While 89 percent of enterprise executives believe AI is necessary to stay competitive, only 56 percent say their companies have a clear AI strategy and only 28 percent see their AI strategy as closely aligned with and supporting broader business objectives. 

Company leaders know that AI has to be introduced and implemented ASAP across the whole enterprise but so far, the survey data found, most successful AI implementations are happening at the departmental level: just 12 percent have deployed AI solutions company-wide, while 39 percent have implemented AI in select departments.

Among those surveyed, the focus seems to be on using AI to increase productivity/cut costs and improve the customer experience but there are worries that AI could potentially damage a company’s relationship with its customers if something goes wrong – obviously a reflection of it being early days with this technology and as a result, we have no real sense of how bad things could be if disaster were to strike.

Trust is key

At the core of all of this, of course, is trust. Trust in the veracity of the data AI generates.

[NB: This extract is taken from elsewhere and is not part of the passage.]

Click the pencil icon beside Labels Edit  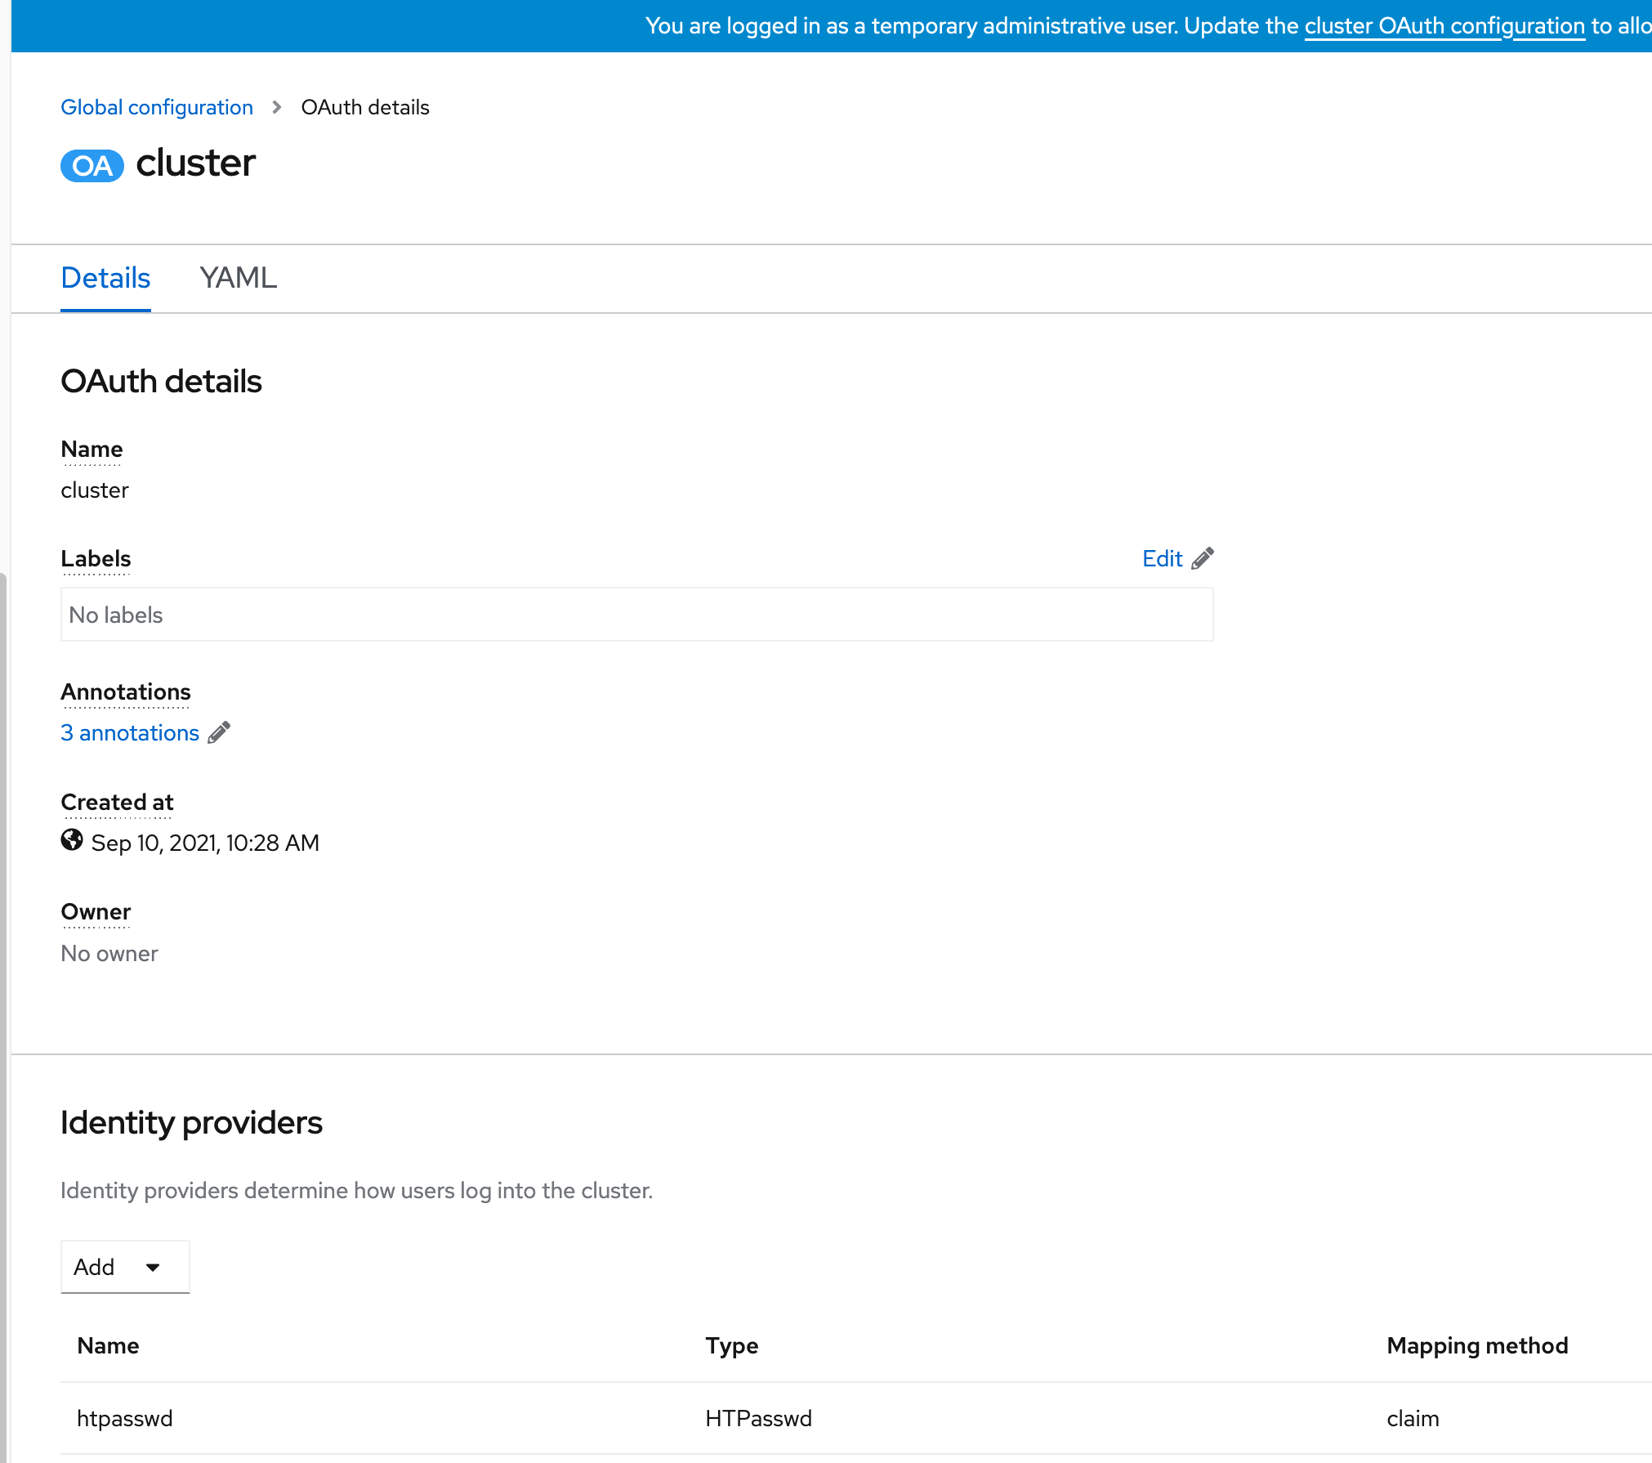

Trust in the validity/lack of inherent bias of the information AI is using to produce its outputs. 

As one study participant said, “…we want to be very clear with our customers what data has been used to train the models,” noting that it can be easy to introduce bias into the models by choosing the wrong training sets. Another said, “…master data management is not glamorous but … if you’re basing everything off the data and the data is flawed, then you’ve got a problem.”

More than half (57 percent) of executives surveyed said they are concerned about how AI missteps could impact customer satisfaction, company reputation or both, noting that there needs to be greater cohesiveness between AI and business planning for it to be successful.

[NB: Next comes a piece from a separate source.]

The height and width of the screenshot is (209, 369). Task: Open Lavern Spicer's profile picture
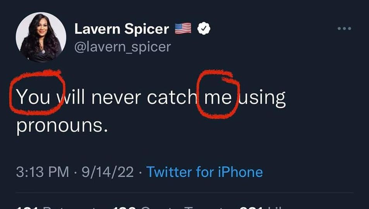pyautogui.click(x=41, y=37)
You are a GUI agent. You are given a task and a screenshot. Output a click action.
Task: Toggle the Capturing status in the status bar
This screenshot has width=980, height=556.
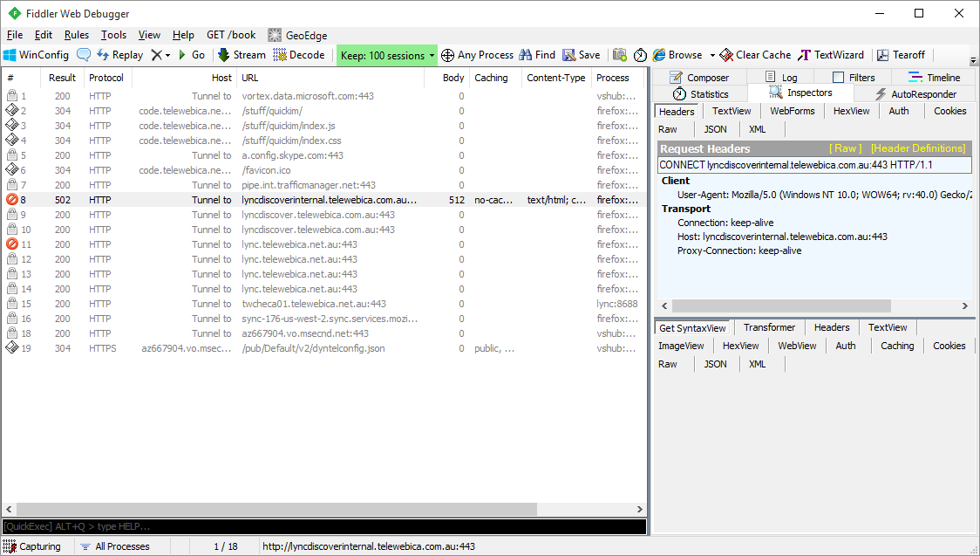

Even with internal projects, 63 percent of executives surveyed report using a mix of closed and public data sets, while only 29 percent rely exclusively on closed data sets.

Barriers to scaling AI projects effectively include: scarcity of AI technical talent (39 percent); lack of budget required to scale AI projects (34 percent); difficulty in measuring business impact (32 percent); and insufficient technology infrastructure (32 percent).

About half of executives surveyed have successfully leveraged AI to enhance employee productivity and collaboration (54 percent) and support decision-making (50 percent), yet only a third have used AI for product development (30 percent) or sales and revenue forecasting (30 percent). 

Immense pressure

And, perhaps unsurprisingly, the respondents expressed a feeling of being behind on their AI adoption. With so much press coverage and discussion about AI, leaders must surely feel immense pressure to get with the cool kids and scale up their AI efforts in a hurry. While 73 percent of those surveyed see their companies as early adopters with many technologies, 60 percent said their level of AI adoption is merely “on par” with their competitors. Only 27 percent see themselves as leaders of AI adoption in their industries. 

The survey was distributed in the U.S., Europe, the U.K. and Asia and polled C-suite executives and AI decision-makers in companies with at least 1,000 employees and more than $750 million in annual revenues. The survey reached ~300 AI-relevant executives, from companies like Nike, P&G, Hermes Paris, Allianz Partners, Prudential Financial, Honeywell and Novartis, with about half of the respondents located in the U.S.